Part of the answer lies in including users early on in the innovation process, striving for more agility, making innovation everyone’s job and, not least, creating technologies that inspire!
A fortnight ago I spent a day at the “4th Innovation and Technology Marketing Meeting”, co-organised by the French Commission for Alternative Energies and Atomic Energy (CEA), a big national player in research, development and innovation and the Grenoble Ecole de Management (GEM), a well ranked French business school with a focus on technology and innovation management. The conference was hosted at MINATEC, an innovation campus home to thousands of researchers and students but also to 600 business and technology transfer experts and next to the GIANT campus (Grenoble Innovation for Advanced New Technologies) – 250 hectares of fundamental research and technology, higher education and industry that foster technology breakthroughs.
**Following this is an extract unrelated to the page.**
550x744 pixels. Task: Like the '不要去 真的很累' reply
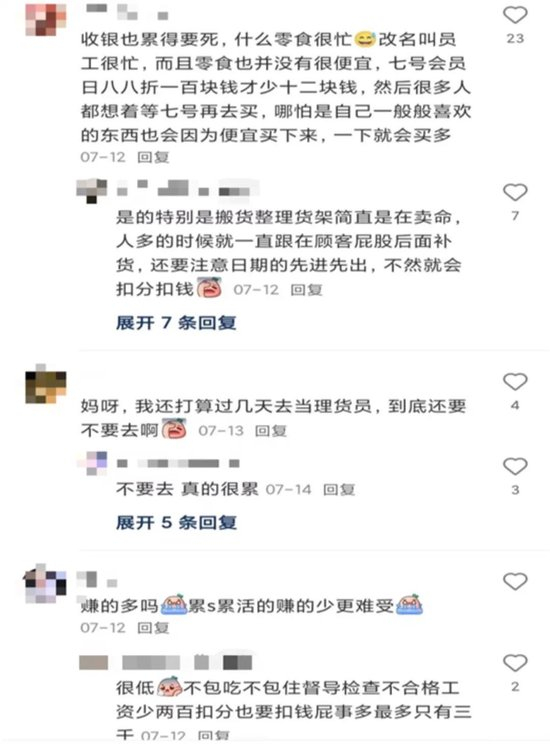click(515, 466)
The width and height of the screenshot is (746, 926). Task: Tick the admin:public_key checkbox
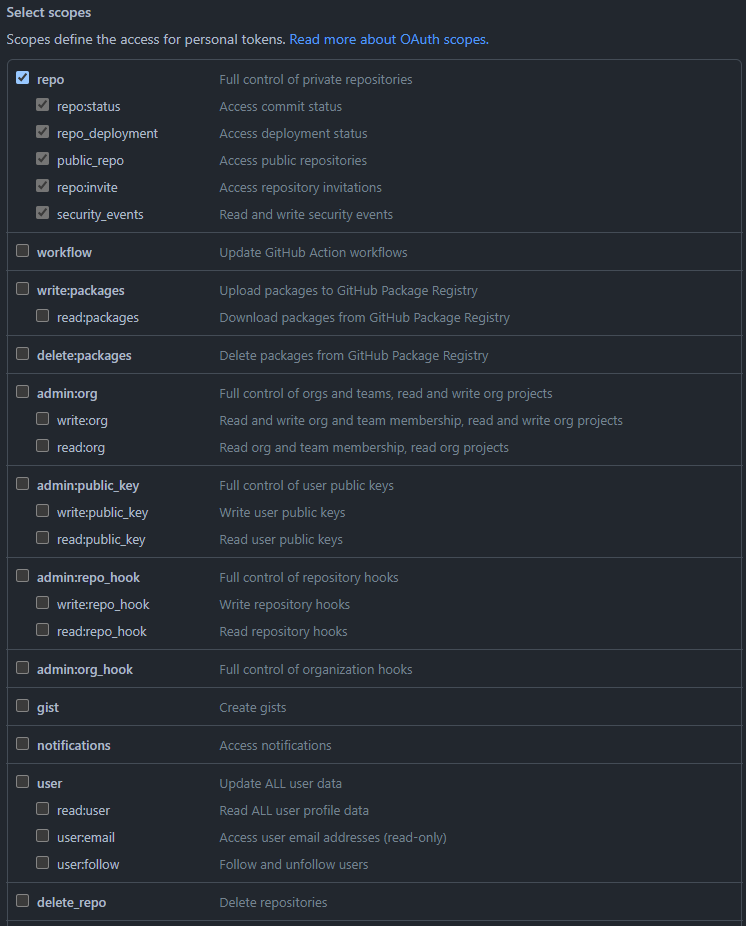(x=23, y=484)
The event was opened by Corinne Hueber Saintot, head of “valorization” at the CEA and Sylvie BLANCO head of innovation at GEM. Two women to welcome a rather masculine audience of 200 directors of SMEs and start-ups, innovation managers and marketing professionals.
Marc Giget, President of the European Institute for Creative Strategies & Innovation and member of the French Academy of Technologies kicked off the day. He spoke about: “How to optimise the relation between society and innovation?”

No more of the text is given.